It's literally the only thing that made me happy it was cancelled. (And yes, they really did want to do this storyline, they talk about it in the yearbook edition of the DVDs)

So, why? Why is this such a persistent trend? I'd personally like to believe it's not some well orchestrated plot to groom our young and impressionable teens into sleeping with adults. But then, why does this seem to pop up so much?

Well, first I think we first have to look at how we got here and I think I have a relatively good hypothesis. So, a lot of younger people develop crushes on their teachers because it's safe, they're authoritative, they appear mature, they're attractive, or whatever and I think that's perfectly natural. Say these kids who had this experience grow up to write for a teen show or a YA book and they think back to their own experiences. They're probably going to think it would be interesting to explore that crush in the safety of fiction. I totally understand that because fiction writing is an excellent tool for exploring thoughts and feelings that you maybe can't or shouldn't in real life but want to work through. They think, hey, I had this crush and a lot of other people had this crush, this would be a relatable story to write. What's the harm in that, right? Well, how about we discuss.

Problem the first: The bulk of our entertainment geared towards youths are written by adults. I don't think these adults are bad for writing about teens, lots do, I do and teens enjoy reading or watching characters their age, everyone does. The problem is that they're writing from an adult perspective so when they think about getting with their teacher, they're thinking about themselves and how much they'd enjoy this and as an adult that's fine but in the context of their story, their character is a teen and a lot of times, I think that gets forgotten. So, what you end up with is more of an adult love story where you almost forget that one character is underage. People can enjoy what they like but where this becomes a problem is the normalization of a relationship like this and worse, the false seed that teens are adults. I know they like to think they are, I sure as hell liked to think I was grown and mature as a teen but hahaha no. I don't think it's a great idea to blur the lines so much because it lets abusers and predators justify their actions. "But they "looked/acted" so mature!"

Problem the second: this is honestly my biggest beef with this storyline and it's that the writers acknowledge that this subject is taboo by virtue of having the teen very aggressively pursue the relationship with the adult. They recognize that if they had the adult pursue the relationship it would be creepy and to remove that, they want to make it clear that the teen actually wants the relationship. This is how most shows deal with this. We saw it with Pacey pursuing Mrs. Jacobs in particular. The problem is that it Infuriatingly paints the teenager as the culprit so the adult can play the victim. Like, oh I know this is wrong but you're just making me soooo weak. It's the exact premise of the song Don't Stand So Close to Me by The Police, which I can barely listen to because it's really gross.

Like, dude, you are their teacher and they are children.

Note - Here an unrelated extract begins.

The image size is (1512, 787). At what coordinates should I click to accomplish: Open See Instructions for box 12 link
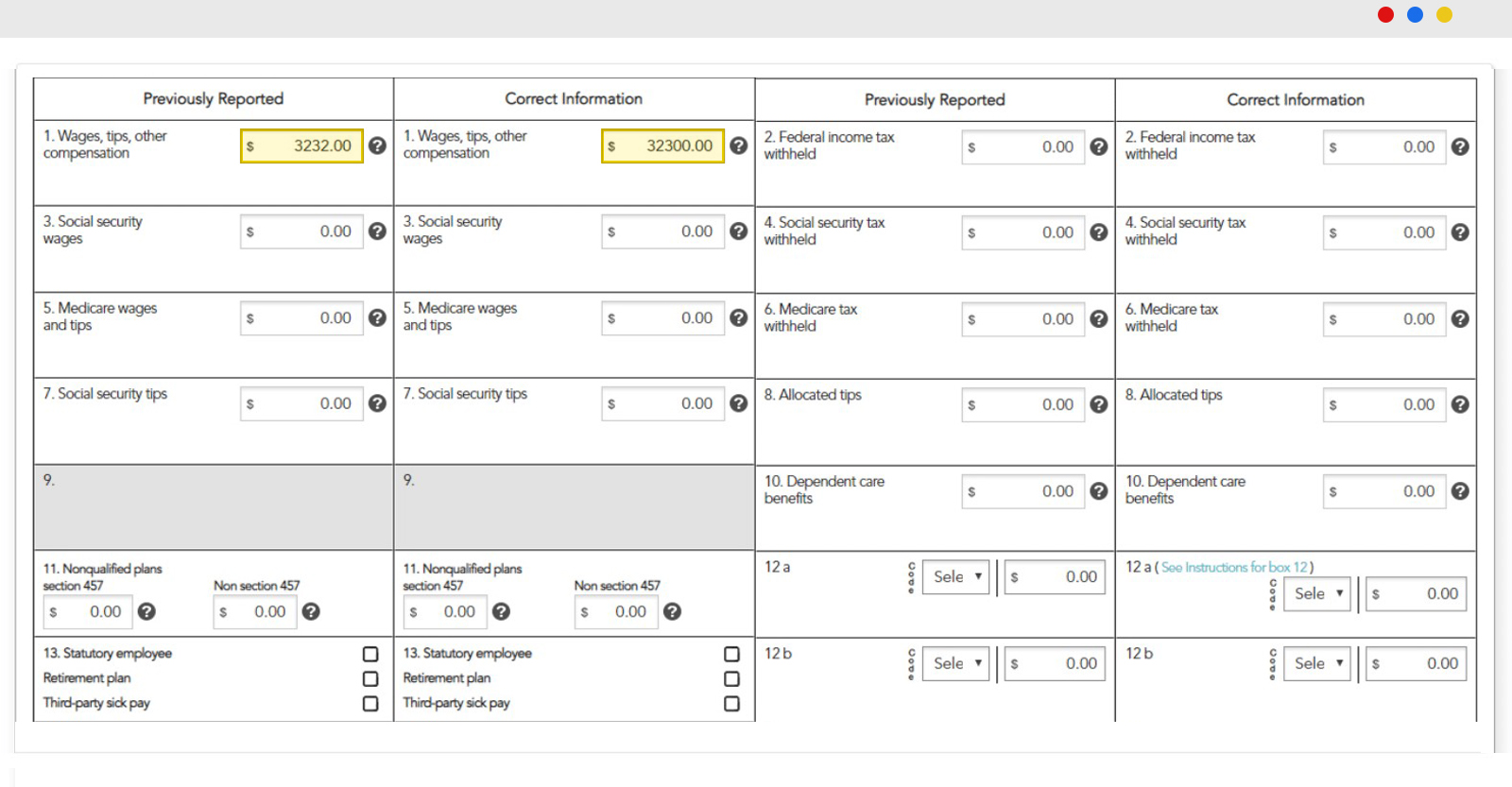point(1234,567)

I don't care how much they are flirting with you (or how much you are perceiving their conversations with you as flirting) and I don't care about how you think girls experimenting with makeup is all about impressing you. You are the adult and the fact that you are attracted and tempted at all says more about you than it does about the children. The really sucky thing is that by putting the onus on the teen to make your storyline more palatable, you're helping to normalize the relationship to impressionable teens as well as giving an out to predatory teachers when they inevitably get caught. "Hey, they wanted it!"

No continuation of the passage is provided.